Vers quoi s’oriente la stratégie de communication de l’Union européenne ?

Maintenant que les institutions européennes sont bien en place – après le renouvellement du Parlement européen et les entrées en fonction de la Commission Juncker et du président du Conseil européen Donald Tusk – il est important de saisir quelles seront les orientations de la stratégie de communication de l’Union européenne dans son ensemble…

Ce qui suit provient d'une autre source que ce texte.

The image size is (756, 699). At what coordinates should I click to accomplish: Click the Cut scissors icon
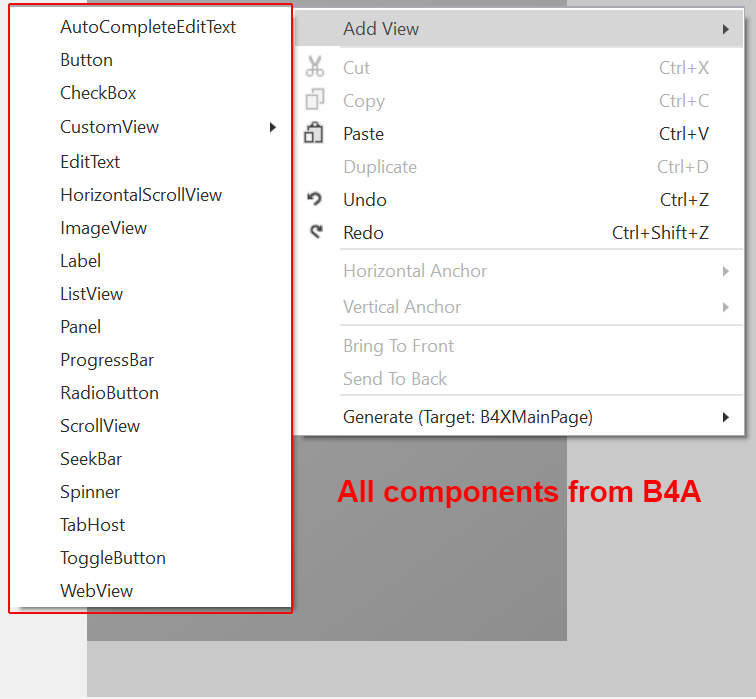(x=315, y=67)
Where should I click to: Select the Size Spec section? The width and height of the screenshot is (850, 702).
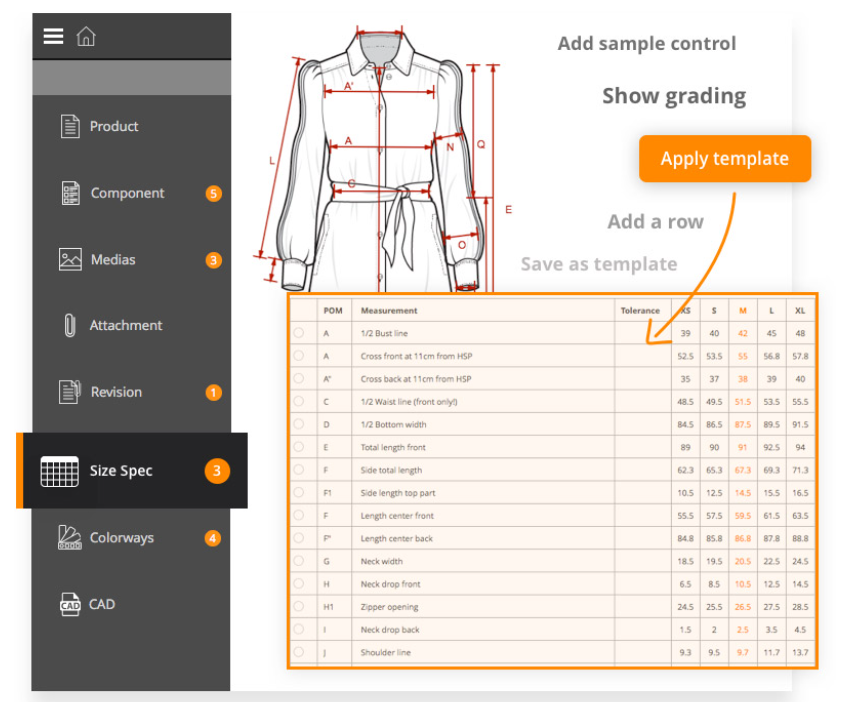click(119, 470)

4 priorités inter-institutionnelles « holistiques » de communication pour 2016

Point de départ de l’orientation de la stratégie de communication de l’UE, les priorités interinstitutionnelles de communication, élaborées et normalement respectées dans toute communication européenne par toutes les institutions européennes et les Etats-membres.

Après la période électorale focalisée sur les citoyens, de nouvelles ambitions apparaissent dorénavant portant sur des messages dont l’échelle planétaire est récurrente :

  • a. Soutien de l’UE en faveur de la croissance durable, l’innovation, la compétitivité et l’emploi ;
  • b. Liberté, sécurité et justice (y compris « immigration / intégration », avec une attention particulière au développement durable et aux politiques coordonnées) ;
  • c. Energie et changement climatique ;
  • d. Rôle de l’UE dans le monde, en mettant l’accent sur sa contribution à la stabilité de la région.

Au-delà de toutes les questions économiques toujours au cœur de l’action de l’UE, les autres priorités se distinguent par leur dimension « holistique », c’est-à-dire visant à démontrer que l’action de l’UE couvre totalement les principaux enjeux contemporains et répond aux principales valeurs liberté/justice et de protection attribuées à la construction européenne.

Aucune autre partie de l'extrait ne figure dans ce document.